We're political. But we don't "do politics" like other places on the web.
Some people like to play politics. They approach public questions like this is a team sport, tossing talking points at each other. The only thing they see at stake in the answers is a strategic win for one party over another.
That's political entertainment. We're interested in political knowledge.
Knowledge will forever govern ignorance; and a people who mean to be their own governors must arm themselves with the power which knowledge gives. —James Madison
Politicolor is a space for people who believe that participation in political life is how we contribute to one of the most important projects of mankind, self-government.
This makes Politicolor an act of resistance too.
Politicolor calls together a community interested in understanding political life through curiosity and open inquiry. We believe in the power of thinking together.
Politicolor will help you tune your attention to the questions, ideas, and good work of a political life worth sharing.
Let's make thinking together our shared mission.
We want to make it easier to join forces, compare notes, and focus our public attention on questions that shape political life. Subscribe to Politicolor to follow our efforts, including:
Questions of Civic Proportions Newsletter, published twice each month
- A recurring invitation to think together with an editor's note addressed to a civic-minded community, and
- A short reading list that aims to reframe a persistent headline as an open inquiry into American political thought and constitutional questions
- A recommended link or two for believing in democracy
#CitizensRead Book Club, sharing a commitment to reading as a civic duty
- A curated reading list for an engaged citizenry that follows policy issues of the moment as well as questions that ground the work of political life
- Regular posts reflecting on recent titles read and offereing invitations to online book club events focused on specific titles
Civic Questions Studio, a learning community where we make a shared inquiry into questions of political life
- A focused online space where our online Book Clubs meet and members can share their interests in further learning
Why is this about color?
Plato started it. He described democracy as “the fairest of the regimes… Just like a many-colored cloak decorated in all hues."

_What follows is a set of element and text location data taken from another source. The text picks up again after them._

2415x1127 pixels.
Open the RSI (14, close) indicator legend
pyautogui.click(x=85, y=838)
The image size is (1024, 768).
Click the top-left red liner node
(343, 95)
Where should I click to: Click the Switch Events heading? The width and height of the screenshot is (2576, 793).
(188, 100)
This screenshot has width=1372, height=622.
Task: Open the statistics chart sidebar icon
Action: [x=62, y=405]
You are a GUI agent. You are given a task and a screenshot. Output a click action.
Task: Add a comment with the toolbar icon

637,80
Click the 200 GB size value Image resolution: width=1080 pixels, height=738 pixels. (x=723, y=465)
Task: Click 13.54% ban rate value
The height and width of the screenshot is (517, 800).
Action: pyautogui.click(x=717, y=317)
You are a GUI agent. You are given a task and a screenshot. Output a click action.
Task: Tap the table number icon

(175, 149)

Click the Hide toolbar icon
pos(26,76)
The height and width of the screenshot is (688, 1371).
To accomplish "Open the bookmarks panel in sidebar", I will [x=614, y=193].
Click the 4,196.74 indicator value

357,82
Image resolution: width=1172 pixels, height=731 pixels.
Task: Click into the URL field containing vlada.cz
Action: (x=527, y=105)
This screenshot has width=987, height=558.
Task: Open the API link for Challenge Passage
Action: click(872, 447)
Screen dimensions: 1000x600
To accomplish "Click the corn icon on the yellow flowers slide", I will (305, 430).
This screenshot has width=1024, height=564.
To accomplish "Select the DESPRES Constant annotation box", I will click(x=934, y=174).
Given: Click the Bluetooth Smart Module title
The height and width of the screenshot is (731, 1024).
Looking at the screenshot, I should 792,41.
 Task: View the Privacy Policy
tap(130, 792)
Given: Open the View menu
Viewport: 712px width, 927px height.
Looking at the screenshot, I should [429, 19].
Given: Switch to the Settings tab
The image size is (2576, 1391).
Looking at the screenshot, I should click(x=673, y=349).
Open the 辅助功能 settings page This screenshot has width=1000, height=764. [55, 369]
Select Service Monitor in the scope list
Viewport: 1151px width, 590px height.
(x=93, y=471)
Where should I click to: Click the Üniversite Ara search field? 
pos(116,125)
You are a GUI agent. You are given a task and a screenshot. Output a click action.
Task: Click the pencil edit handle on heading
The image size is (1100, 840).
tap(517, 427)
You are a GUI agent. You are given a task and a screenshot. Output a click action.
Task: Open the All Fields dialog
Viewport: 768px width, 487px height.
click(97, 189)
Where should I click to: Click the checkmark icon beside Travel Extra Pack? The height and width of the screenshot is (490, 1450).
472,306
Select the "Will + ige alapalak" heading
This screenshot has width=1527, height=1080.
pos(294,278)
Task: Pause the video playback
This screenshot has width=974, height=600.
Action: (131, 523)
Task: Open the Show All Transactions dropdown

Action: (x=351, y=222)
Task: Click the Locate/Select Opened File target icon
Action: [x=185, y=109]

Also, Politicolor got its start in 2007 through a learning community that gathered for the National Academy for Civics and Government in Los Angeles, California. In that classroom, a model of political order as seven boxes of different colors guided our study. Each color in that model represented a different relationship for a constitutional citizen.
The more scientific thinkers amongst us know that light comes to us as a result of different colors too. James Madison often described the work of self-government as fighting the darkness with light.
We imagine Politicolor as a shared effort to bring light to the public mind.
Who are the people behind Politicolor?
Shellee O'Brien, Founding Editor
Shellee has made a career of civic life. A former classroom teacher, she decided to collect her own experiences in everything we call political. She has worked to implement policy at the state level, organized local campaigns, and managed volunteer teams.
Shellee completed her PhD in Political Science (American Political Thought) at the University of Houston and has worked as faculty at the National Academy for Civics and Government, funded by the National Endowment for the Humanities (2003-2017).
Keith Gall, Contributing Writer
A former Montessori teacher from suburban Detroit, Keith survived the National Academy in 2007 and subsequently returned to work as faculty. In one crucial way, Politicolor owes its beginnings to a photo essay Keith created during his first week as a citizen-scholar at the National Academy.
The first post on the site, Keith’s “A Day at the Beach” offers insight into what it looks like to study at the National Academy. You start to see political theory in everything.
National Academy for Civics and Government Alumni, Guest Writers
A Summer Institute on “Political and Constitutional Theory for Citizens,” the National Academy for Civics and Government first convened in 1997. The last NEH-funded session in 2017 marked the 16th session led by Will Harris from the University of Pennsylvania, currently the Academic Director at the International Civil Rights Center and Museum.
The National Academy now represents a learning community of 300+ educators who continue to seek out opportunities to discuss American political life.